**Exercise instructions**
Retype, word for word, each line between the lines holding "Screen dimensions: 566x702" and "You are a computer-use agent. Viewport: 996px", inclusive, and leave the rest of the data alone.

**Provided material**
----------

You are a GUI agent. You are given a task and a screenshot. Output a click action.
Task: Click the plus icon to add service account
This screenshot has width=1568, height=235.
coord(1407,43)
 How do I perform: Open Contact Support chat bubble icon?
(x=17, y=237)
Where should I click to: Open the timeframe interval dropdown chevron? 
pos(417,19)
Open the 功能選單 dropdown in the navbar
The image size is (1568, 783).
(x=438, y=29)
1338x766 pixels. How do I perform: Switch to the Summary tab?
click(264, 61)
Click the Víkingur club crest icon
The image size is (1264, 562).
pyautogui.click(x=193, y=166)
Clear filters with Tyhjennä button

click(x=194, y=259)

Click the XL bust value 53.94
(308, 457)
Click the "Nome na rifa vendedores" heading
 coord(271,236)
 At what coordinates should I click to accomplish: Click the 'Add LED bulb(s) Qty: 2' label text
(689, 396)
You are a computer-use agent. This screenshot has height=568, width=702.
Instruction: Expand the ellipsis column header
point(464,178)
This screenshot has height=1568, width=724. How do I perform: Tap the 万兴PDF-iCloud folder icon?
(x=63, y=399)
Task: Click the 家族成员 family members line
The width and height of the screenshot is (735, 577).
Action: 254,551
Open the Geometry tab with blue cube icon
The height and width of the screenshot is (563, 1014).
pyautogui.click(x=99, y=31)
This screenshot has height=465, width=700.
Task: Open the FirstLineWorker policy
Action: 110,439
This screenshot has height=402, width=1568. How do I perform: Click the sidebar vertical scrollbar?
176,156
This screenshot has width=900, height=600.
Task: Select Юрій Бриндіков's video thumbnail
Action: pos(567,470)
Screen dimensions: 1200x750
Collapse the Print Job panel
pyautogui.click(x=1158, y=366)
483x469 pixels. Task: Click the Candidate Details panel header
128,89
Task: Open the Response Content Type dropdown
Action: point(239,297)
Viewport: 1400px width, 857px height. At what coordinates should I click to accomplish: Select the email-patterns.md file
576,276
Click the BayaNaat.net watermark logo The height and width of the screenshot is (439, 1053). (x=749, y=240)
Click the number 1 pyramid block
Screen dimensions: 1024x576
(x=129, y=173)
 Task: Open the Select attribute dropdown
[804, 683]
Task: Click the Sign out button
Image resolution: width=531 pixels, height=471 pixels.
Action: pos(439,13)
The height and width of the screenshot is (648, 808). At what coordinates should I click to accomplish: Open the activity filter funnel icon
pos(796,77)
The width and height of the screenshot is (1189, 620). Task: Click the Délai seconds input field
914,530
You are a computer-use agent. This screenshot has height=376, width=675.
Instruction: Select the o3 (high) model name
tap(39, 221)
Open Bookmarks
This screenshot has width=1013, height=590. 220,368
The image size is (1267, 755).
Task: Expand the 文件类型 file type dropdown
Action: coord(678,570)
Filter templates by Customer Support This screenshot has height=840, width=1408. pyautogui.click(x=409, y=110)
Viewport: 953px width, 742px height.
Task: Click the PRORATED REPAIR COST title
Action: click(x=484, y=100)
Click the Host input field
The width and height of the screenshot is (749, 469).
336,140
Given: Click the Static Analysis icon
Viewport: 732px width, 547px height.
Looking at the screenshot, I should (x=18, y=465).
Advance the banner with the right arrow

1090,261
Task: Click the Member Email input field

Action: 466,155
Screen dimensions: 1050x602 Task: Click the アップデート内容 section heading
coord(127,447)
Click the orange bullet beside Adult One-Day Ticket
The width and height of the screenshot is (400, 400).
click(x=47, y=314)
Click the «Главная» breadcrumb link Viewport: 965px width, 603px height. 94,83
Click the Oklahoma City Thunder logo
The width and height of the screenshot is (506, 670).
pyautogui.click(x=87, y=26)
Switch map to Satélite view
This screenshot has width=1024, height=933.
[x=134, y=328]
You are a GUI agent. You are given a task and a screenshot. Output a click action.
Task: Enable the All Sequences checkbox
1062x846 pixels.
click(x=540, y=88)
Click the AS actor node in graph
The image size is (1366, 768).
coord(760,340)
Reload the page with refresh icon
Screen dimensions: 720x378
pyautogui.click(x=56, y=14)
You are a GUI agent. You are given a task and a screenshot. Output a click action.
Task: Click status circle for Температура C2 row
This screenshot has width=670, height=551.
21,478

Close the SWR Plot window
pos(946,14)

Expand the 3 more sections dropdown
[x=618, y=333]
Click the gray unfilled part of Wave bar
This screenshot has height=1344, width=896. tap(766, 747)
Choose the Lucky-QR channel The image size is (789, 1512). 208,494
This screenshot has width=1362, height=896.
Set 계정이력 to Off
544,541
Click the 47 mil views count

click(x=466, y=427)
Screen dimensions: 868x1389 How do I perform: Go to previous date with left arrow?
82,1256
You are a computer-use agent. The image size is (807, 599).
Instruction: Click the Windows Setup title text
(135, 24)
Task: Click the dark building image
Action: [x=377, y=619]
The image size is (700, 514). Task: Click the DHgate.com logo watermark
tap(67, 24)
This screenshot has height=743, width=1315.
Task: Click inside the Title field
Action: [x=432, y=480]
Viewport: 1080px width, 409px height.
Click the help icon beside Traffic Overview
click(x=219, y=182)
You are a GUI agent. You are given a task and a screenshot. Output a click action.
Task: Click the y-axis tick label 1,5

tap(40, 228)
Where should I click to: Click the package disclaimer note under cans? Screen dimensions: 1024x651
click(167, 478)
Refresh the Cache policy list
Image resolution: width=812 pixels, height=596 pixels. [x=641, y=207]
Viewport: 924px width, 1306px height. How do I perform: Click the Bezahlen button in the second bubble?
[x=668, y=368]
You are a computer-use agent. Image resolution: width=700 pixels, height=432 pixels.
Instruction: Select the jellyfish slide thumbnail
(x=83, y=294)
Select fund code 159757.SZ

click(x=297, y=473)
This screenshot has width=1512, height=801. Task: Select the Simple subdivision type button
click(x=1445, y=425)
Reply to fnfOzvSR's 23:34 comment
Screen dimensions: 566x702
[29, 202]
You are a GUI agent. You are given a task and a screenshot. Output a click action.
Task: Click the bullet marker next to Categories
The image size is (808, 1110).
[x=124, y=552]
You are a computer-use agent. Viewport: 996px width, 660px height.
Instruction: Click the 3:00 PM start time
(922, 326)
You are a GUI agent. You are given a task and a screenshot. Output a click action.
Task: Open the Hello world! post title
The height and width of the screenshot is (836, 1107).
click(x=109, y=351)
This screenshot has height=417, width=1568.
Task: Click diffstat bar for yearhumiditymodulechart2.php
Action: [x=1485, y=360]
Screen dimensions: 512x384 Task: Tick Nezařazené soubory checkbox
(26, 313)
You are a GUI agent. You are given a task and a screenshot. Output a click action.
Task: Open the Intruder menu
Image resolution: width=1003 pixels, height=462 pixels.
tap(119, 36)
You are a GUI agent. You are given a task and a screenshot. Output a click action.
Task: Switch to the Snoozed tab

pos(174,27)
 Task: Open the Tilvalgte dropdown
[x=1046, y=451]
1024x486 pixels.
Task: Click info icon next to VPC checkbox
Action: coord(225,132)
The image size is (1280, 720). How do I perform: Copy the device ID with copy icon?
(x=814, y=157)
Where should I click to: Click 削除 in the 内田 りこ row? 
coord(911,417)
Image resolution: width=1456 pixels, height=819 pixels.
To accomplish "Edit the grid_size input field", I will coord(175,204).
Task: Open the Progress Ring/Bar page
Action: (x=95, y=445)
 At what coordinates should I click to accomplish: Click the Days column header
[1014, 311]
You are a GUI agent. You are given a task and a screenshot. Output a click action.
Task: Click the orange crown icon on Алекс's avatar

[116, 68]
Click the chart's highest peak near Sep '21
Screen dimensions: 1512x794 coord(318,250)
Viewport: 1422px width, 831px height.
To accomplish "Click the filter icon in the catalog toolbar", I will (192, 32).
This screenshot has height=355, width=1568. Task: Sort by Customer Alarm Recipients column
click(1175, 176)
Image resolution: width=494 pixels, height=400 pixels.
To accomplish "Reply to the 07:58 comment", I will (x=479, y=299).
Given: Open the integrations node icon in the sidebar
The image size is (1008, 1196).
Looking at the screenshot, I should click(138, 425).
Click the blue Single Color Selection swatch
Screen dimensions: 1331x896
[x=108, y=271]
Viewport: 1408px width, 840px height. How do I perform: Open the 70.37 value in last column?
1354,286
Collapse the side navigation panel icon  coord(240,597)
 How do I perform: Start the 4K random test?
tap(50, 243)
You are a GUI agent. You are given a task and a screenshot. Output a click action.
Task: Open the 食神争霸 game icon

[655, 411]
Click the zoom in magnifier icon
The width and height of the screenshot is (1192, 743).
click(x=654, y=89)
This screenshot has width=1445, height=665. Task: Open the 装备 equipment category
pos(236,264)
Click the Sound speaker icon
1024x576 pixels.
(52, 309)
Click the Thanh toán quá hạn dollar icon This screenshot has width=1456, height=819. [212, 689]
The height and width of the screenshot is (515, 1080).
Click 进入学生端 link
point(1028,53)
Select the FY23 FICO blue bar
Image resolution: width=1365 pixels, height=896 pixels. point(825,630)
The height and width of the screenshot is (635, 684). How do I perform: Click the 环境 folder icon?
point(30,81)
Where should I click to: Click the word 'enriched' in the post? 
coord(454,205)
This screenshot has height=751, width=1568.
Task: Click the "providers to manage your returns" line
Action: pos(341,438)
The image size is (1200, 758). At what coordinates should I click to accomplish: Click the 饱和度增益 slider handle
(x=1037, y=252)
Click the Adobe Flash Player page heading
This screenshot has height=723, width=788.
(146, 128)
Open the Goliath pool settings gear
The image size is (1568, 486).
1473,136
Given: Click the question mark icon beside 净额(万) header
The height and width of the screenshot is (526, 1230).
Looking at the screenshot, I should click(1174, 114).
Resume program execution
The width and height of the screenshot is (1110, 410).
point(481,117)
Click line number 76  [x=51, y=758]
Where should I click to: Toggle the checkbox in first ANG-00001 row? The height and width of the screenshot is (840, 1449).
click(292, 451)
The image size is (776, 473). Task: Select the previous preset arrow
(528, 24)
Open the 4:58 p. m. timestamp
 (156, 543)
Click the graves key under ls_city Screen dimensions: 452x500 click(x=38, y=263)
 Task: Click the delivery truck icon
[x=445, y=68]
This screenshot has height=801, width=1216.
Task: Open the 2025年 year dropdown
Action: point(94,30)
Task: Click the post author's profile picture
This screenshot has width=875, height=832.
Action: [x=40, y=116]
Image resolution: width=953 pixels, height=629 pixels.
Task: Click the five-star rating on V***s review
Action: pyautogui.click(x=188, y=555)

----------

**Result for this task**
Screen dimensions: 566x702
[29, 202]
You are a GUI agent. You are given a task and a screenshot. Output a click action.
Task: Click the bullet marker next to Categories
The image size is (808, 1110).
[x=124, y=552]
You are a computer-use agent. Viewport: 996px width, 660px height.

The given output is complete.